Aim: A pilot study was undertaken to investigate the side effects and tolerability of rapamycin treatment in cirrhotic patients with advanced hepatocellular carcinoma.

Methods: Between June 2005 and February 2007 patients with advanced hepatocellular carcinoma, uneligible for any established therapy, were included in the study. The initial rapamycin dosage was 1mg/day. Discontinuation was based on progression of disease and toxicity.
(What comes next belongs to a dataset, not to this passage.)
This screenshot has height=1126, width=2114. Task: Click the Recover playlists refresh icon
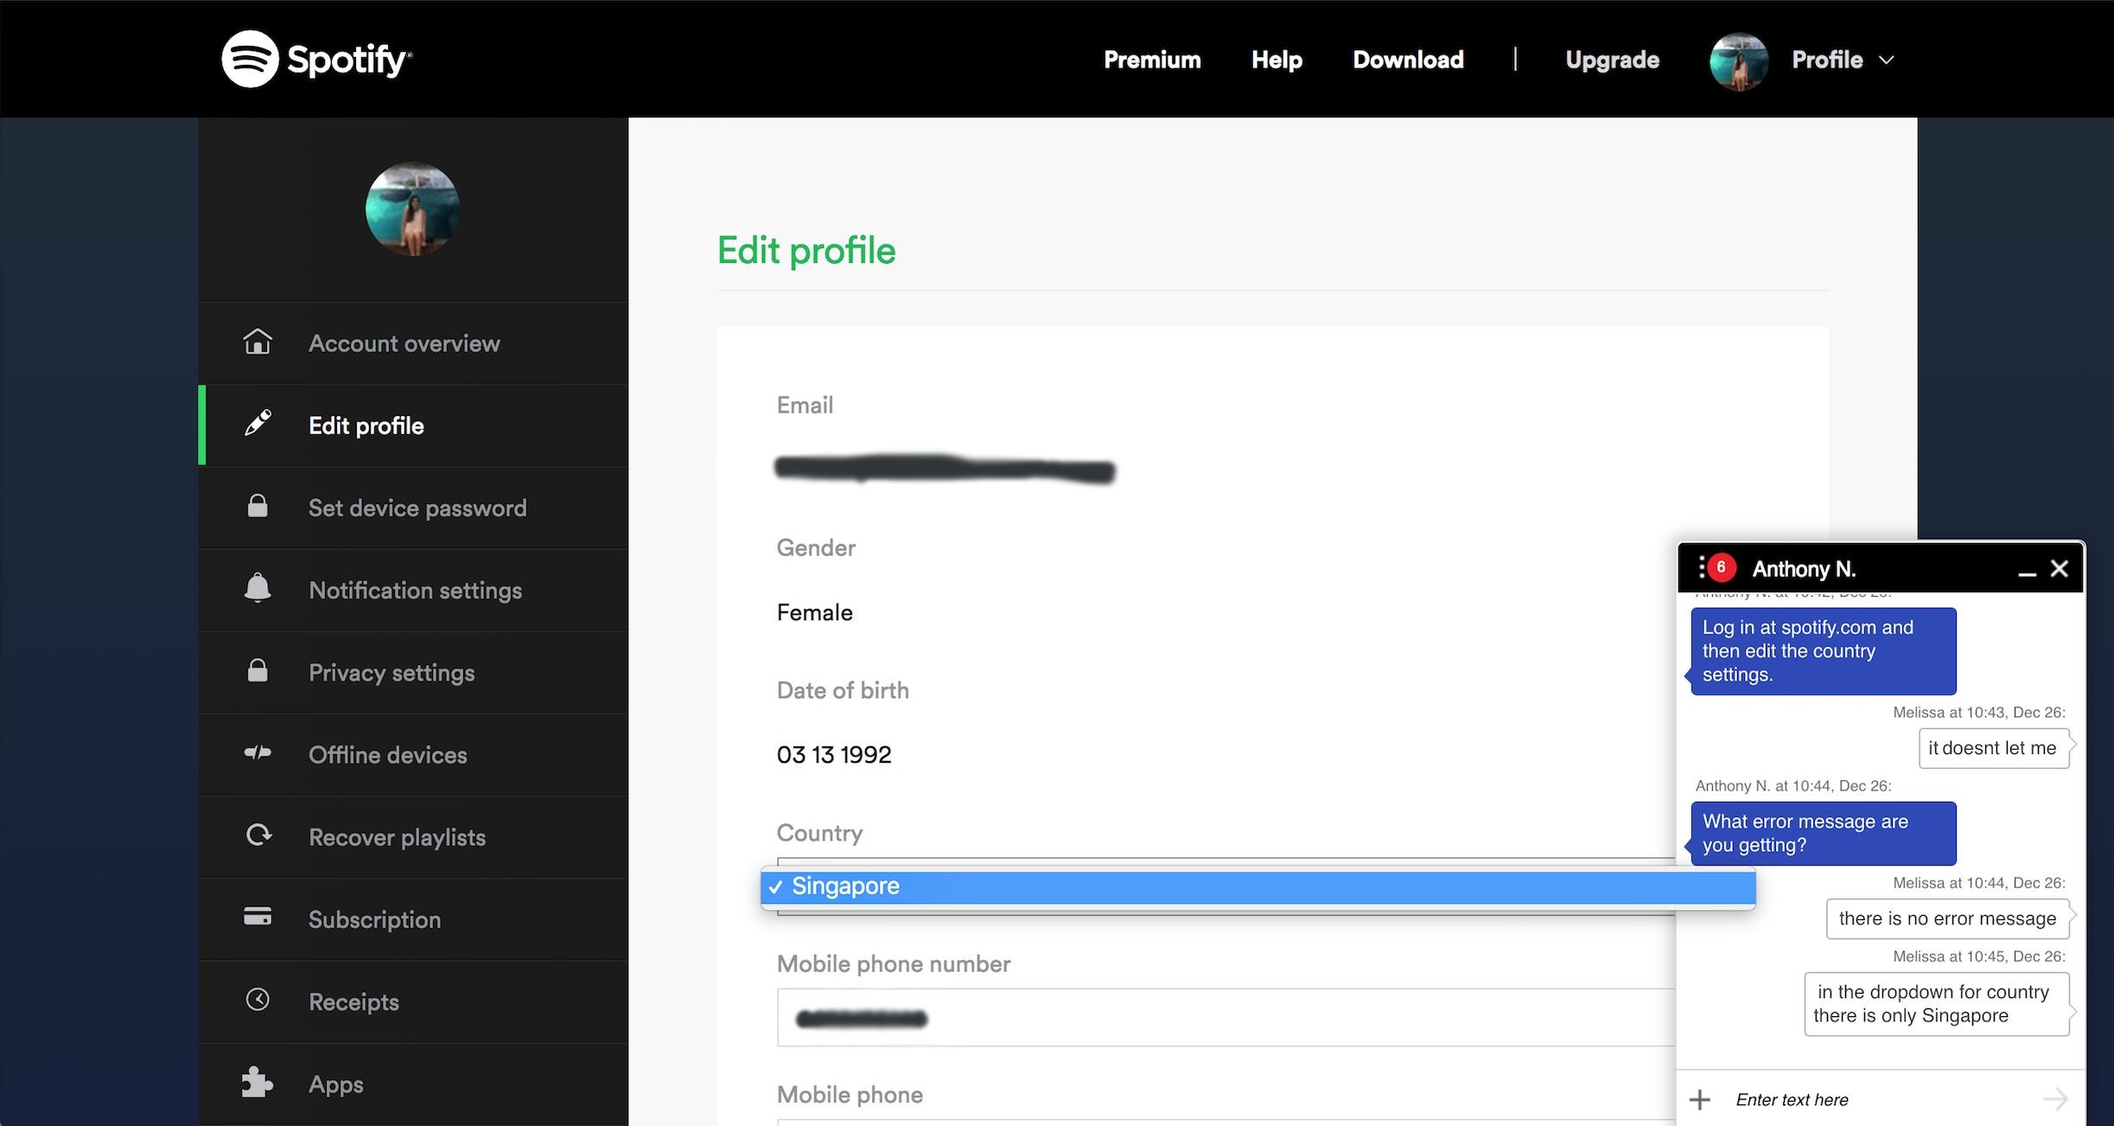pos(258,835)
Results: 18 patients (female: 5, male: 13) with compensated liver cirrhosis (Child A n=11, Child B n=5, Child C n=2) and histologically proven HCC (G1 n=1, G2 n=14, G3 n=3) were included in this study. According to the BCLC staging system most of the patients enrolled had an advanced hepatocellular carcinoma: BCLC stage B: n=2, BCLC stage C: n=14, BCLC stage D: n=2. Overall, therapy with rapamycin was well tolerated, we did not observe any rapamycin-related infectious complication, and no treatment discontinuation was necessary due to side effects. Most common toxicities were thrombocytopenia and anemia. Two patients had stable disease over 3.0 months, the other 16 patients had progressive disease. The median overall survival was 6.7 months. Because of progression of disease 4 patients were switched to another treatment, the remaining 14 patients died before treatment could be changed.

Conclusion: The mTOR inhibitor rapamycin is well tolerated in cirrhotic patients with advanced hepatocellular carcinoma, but its therapeutic effect seems to be only marginal.